L.A. County Plans a Utility to Compete with Southern California Edison

Southern California Edison customers in Los Angeles County soon will have a new way to get their electricity under a plan approved Tuesday by the County Board of Supervisors to lower bills and increase clean energy use.

The board, which voted 5-0 in favor of the public energy program, says the plan will help reduce customer power bills by as much as 5% below Edison’s costs. Residents and business operators will have the choice to stay with Edison or join the new government-run utility.

Initially, as many as 500,000 residential and 200,000 commercial utility customers in unincorporated cities throughout the county will be eligible to join the county-run operation. Incorporated cities such as Long Beach and Torrance require approval by elected officials.

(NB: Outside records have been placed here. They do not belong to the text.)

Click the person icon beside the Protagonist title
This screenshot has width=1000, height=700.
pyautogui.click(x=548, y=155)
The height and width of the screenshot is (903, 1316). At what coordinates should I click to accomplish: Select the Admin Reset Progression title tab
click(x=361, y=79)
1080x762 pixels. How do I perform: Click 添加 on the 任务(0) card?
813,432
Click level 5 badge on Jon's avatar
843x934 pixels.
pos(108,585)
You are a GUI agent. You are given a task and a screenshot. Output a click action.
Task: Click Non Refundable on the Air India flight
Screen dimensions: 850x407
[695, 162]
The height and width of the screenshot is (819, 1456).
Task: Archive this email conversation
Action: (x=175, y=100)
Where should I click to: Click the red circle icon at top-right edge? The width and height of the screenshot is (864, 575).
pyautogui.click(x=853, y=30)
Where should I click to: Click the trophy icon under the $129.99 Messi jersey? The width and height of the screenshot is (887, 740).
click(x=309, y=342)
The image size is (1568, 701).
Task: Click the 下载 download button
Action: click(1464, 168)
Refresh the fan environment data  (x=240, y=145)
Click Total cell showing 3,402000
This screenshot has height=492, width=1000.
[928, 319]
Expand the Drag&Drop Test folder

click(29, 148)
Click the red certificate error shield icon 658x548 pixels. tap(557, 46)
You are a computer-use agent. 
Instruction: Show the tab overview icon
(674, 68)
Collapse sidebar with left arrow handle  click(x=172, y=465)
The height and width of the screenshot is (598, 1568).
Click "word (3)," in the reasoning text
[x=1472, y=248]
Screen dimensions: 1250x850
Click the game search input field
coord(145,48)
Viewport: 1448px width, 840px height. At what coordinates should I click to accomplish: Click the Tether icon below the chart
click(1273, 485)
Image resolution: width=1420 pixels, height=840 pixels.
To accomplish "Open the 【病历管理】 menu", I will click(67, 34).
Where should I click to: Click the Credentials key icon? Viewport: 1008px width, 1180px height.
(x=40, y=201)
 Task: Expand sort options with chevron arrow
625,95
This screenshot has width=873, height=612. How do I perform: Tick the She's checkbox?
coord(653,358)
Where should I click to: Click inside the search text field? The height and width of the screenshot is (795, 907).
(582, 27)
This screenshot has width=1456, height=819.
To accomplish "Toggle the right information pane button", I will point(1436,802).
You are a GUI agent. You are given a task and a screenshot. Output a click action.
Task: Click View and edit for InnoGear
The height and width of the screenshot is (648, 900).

The decision does not affect existing municipal utilities such as the Los Angeles Department of Water and Power, Pasadena Water and Power or Burbank Water and Power.

Board members began studying creation of a so-called “Community Choice Aggregation” program, or CCA, about a year ago. In addition to choosing between Edison and the public program, customers can pick who provides the electricity and the type of generation, whether solar, wind or some other clean energy source.

“It’s an alternative to Southern California Edison, which is where everybody but L.A. city and a few in the county really has no choice but to buy their electricity,” said Supervisor Sheila Kuehl, who helped lead the effort.

“The most important thing is you get green energy at a lower cost,” Kuehl said in an interview. “Individual residences, individual businesses, every single person can join.”

Southern California Edison issued a statement saying that its “position is neutral” on such power programs.

How the utility will work

Governments from Southern California to Humboldt County in the north have been adopting the public energy alternative as consumers face higher electric bills and the state pushes for clean energy over centralized, fossil fuel production sources.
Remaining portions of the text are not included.